==== Given data

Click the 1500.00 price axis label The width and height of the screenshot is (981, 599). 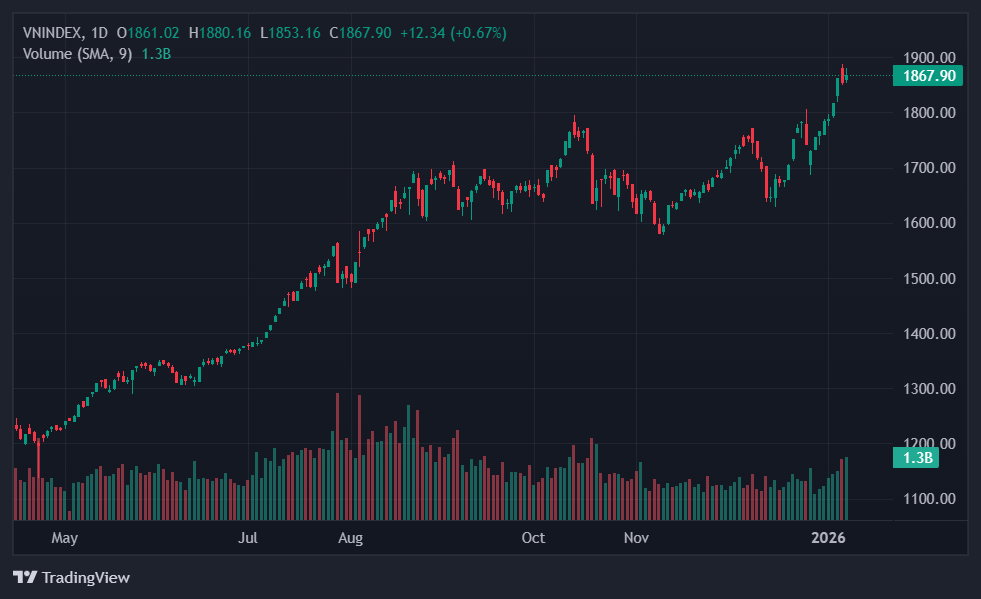(x=929, y=279)
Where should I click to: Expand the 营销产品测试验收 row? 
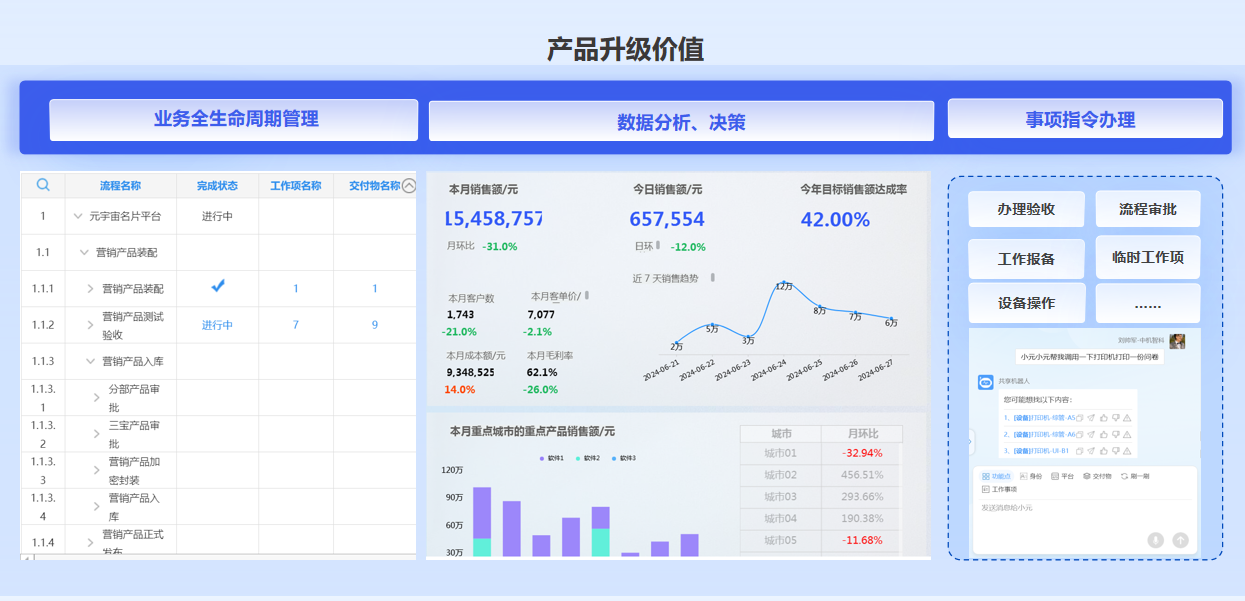90,325
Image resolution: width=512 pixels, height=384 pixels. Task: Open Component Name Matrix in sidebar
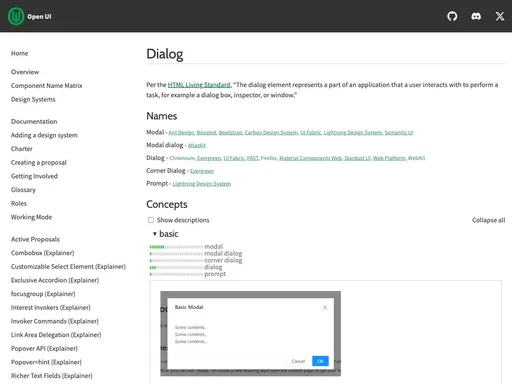point(47,86)
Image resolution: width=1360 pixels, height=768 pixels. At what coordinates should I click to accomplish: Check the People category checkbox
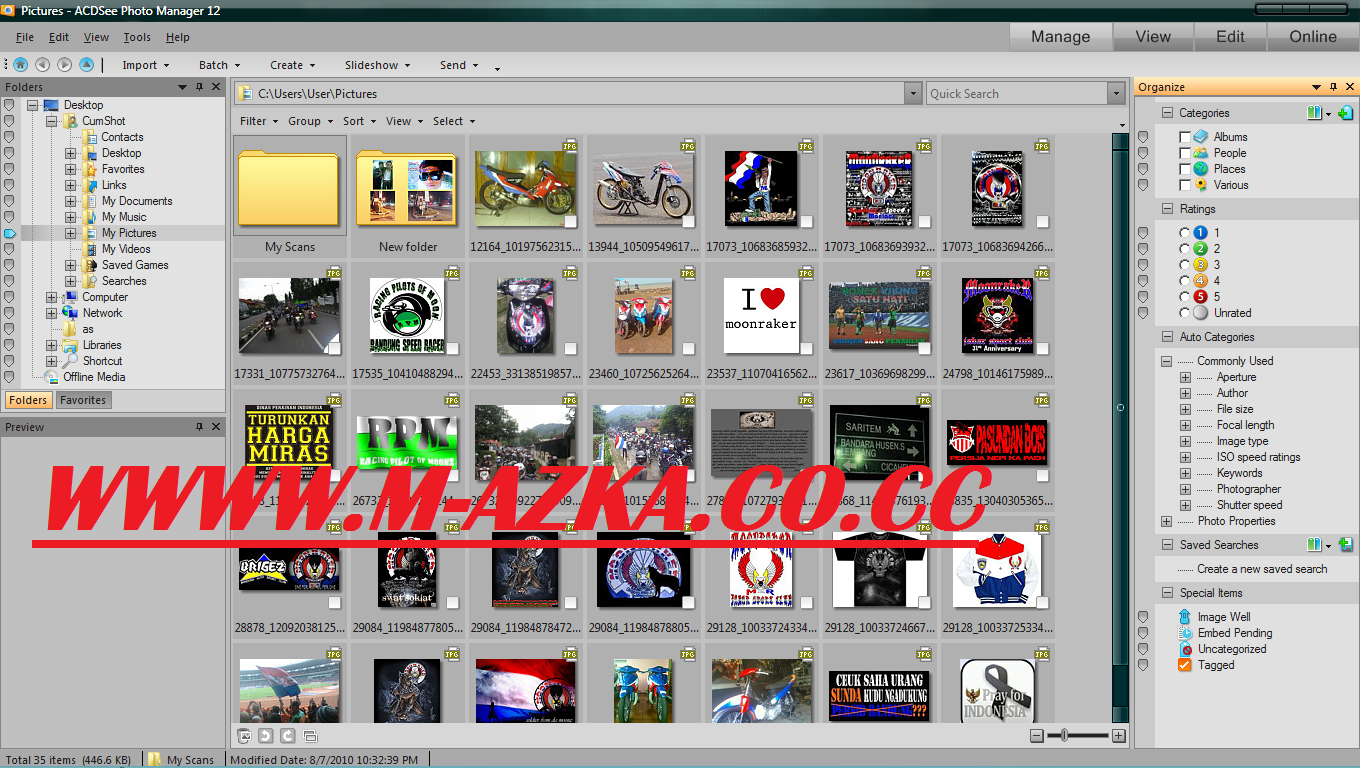(x=1185, y=153)
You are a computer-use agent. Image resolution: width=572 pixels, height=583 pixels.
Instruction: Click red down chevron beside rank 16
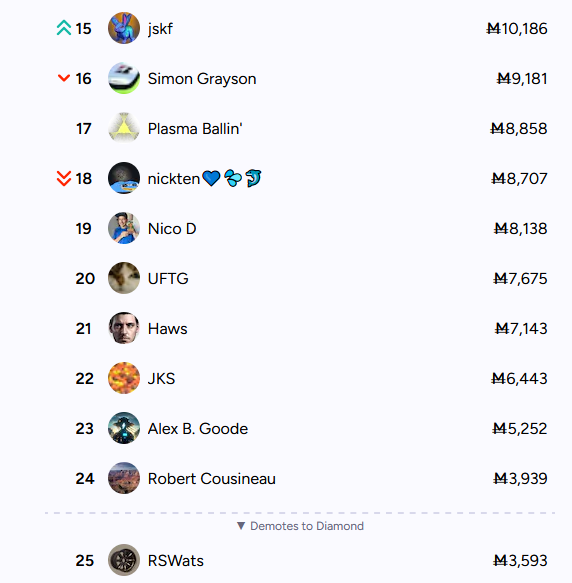click(x=64, y=78)
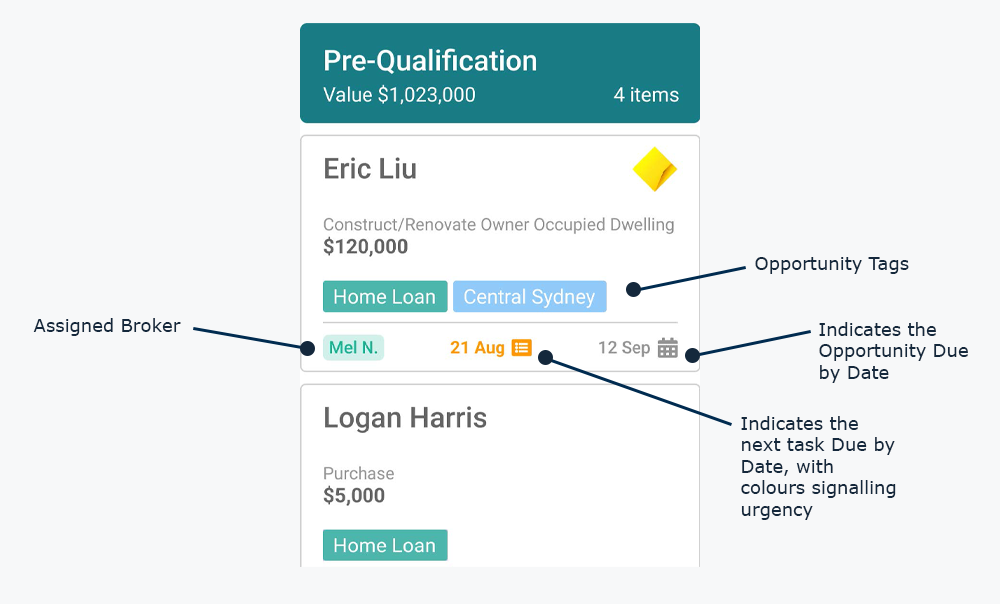
Task: Click the grey calendar icon
Action: 668,348
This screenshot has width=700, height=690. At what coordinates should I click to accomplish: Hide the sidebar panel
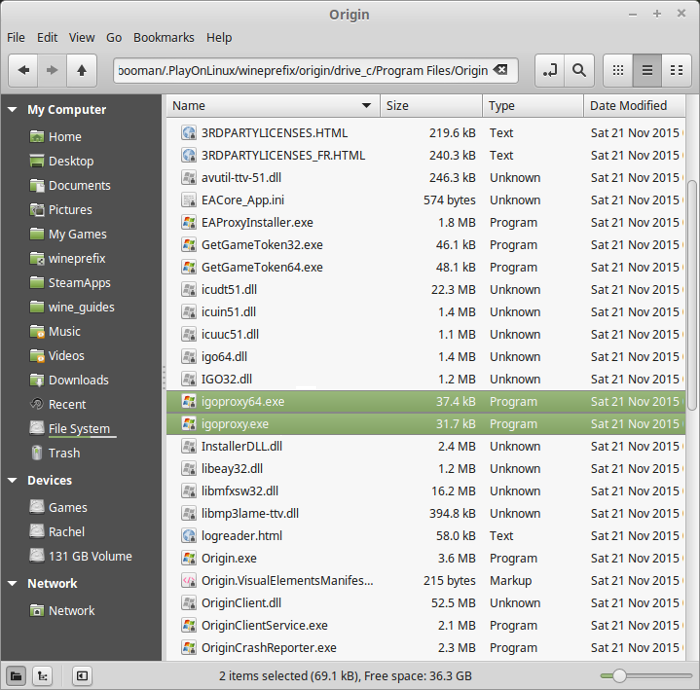[82, 675]
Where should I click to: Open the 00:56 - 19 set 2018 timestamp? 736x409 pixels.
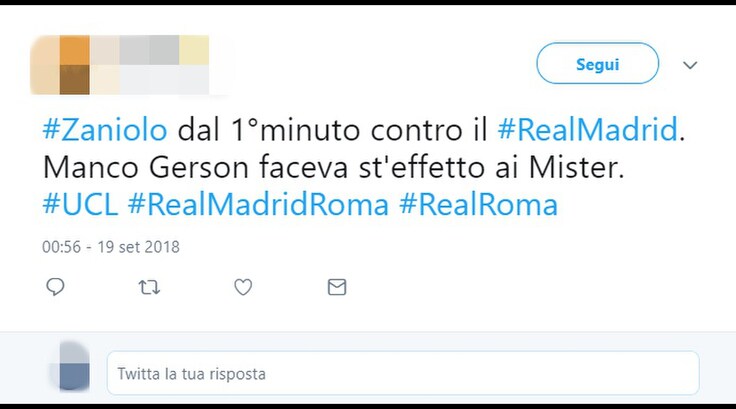click(x=111, y=247)
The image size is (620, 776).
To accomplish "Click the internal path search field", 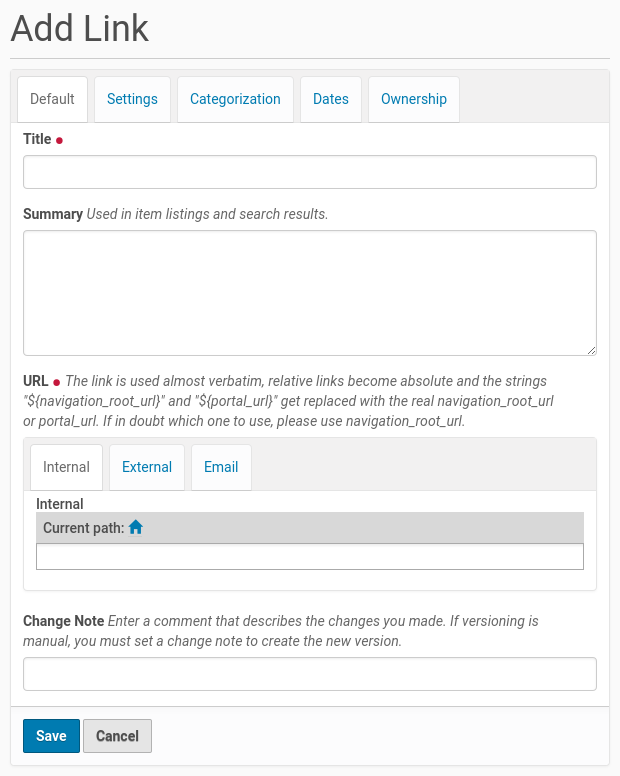I will [310, 557].
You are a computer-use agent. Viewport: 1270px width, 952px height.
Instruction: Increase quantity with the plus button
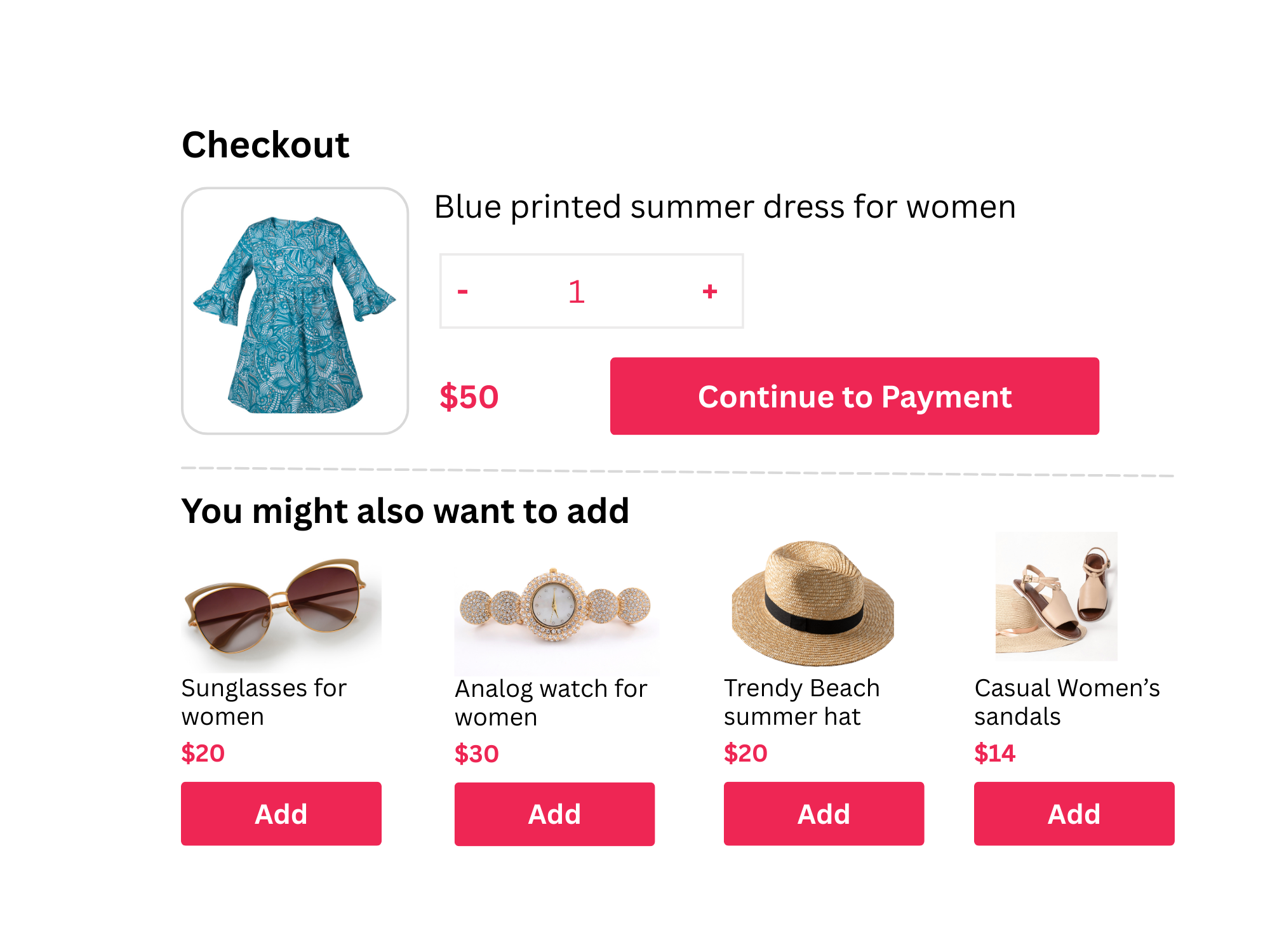tap(710, 292)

========

About this exercise:
Starting at the line that contains "Instruction: Increase quantity", please write out every line to the end of the entries, inclusive, copied exactly and with pictures omitted.

Solution for this task:
Instruction: Increase quantity with the plus button
tap(710, 292)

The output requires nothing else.